## START
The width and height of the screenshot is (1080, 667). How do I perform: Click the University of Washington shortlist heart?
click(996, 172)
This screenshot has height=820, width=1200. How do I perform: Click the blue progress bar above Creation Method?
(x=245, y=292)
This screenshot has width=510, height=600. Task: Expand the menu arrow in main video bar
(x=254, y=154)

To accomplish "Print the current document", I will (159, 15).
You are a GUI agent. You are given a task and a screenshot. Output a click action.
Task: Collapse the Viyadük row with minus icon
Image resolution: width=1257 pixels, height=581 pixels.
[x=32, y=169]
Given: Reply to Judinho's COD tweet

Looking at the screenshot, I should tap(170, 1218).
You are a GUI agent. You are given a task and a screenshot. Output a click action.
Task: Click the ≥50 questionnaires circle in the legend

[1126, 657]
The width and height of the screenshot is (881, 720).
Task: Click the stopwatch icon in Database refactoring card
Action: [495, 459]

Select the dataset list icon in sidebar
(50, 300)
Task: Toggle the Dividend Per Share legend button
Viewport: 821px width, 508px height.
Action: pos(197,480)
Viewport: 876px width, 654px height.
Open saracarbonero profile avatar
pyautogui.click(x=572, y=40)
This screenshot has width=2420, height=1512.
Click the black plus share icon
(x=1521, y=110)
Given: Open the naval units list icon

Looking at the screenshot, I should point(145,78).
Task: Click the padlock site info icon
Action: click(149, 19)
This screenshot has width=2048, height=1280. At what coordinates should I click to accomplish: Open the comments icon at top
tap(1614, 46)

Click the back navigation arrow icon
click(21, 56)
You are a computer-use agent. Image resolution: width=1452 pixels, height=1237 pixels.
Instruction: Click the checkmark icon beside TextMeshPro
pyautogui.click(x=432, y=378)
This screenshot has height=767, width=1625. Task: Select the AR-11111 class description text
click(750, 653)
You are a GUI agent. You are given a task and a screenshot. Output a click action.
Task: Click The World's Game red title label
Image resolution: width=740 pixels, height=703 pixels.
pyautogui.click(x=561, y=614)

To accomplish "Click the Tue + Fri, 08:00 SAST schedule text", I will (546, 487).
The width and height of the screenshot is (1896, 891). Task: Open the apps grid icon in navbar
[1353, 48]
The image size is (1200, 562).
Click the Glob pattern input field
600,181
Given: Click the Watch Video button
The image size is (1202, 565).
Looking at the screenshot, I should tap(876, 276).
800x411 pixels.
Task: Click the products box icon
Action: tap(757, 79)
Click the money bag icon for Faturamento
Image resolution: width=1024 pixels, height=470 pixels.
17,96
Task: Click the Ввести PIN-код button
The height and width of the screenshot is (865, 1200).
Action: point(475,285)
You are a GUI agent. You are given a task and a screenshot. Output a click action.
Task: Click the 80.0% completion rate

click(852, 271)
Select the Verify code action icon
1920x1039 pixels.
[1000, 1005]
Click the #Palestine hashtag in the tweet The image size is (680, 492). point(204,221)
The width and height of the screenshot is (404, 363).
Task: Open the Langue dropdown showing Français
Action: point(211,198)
## END
Exercise objective
Swap "progress bar" for "loading bar" in the entries from the start through the line with "[x=32, y=169]", and write those lines out again with everything else unchanged.

Response
The width and height of the screenshot is (1080, 667). How do I perform: Click the University of Washington shortlist heart?
click(996, 172)
This screenshot has height=820, width=1200. How do I perform: Click the blue loading bar above Creation Method?
(x=245, y=292)
This screenshot has width=510, height=600. Task: Expand the menu arrow in main video bar
(x=254, y=154)

To accomplish "Print the current document", I will (159, 15).
You are a GUI agent. You are given a task and a screenshot. Output a click action.
Task: Collapse the Viyadük row with minus icon
Image resolution: width=1257 pixels, height=581 pixels.
[x=32, y=169]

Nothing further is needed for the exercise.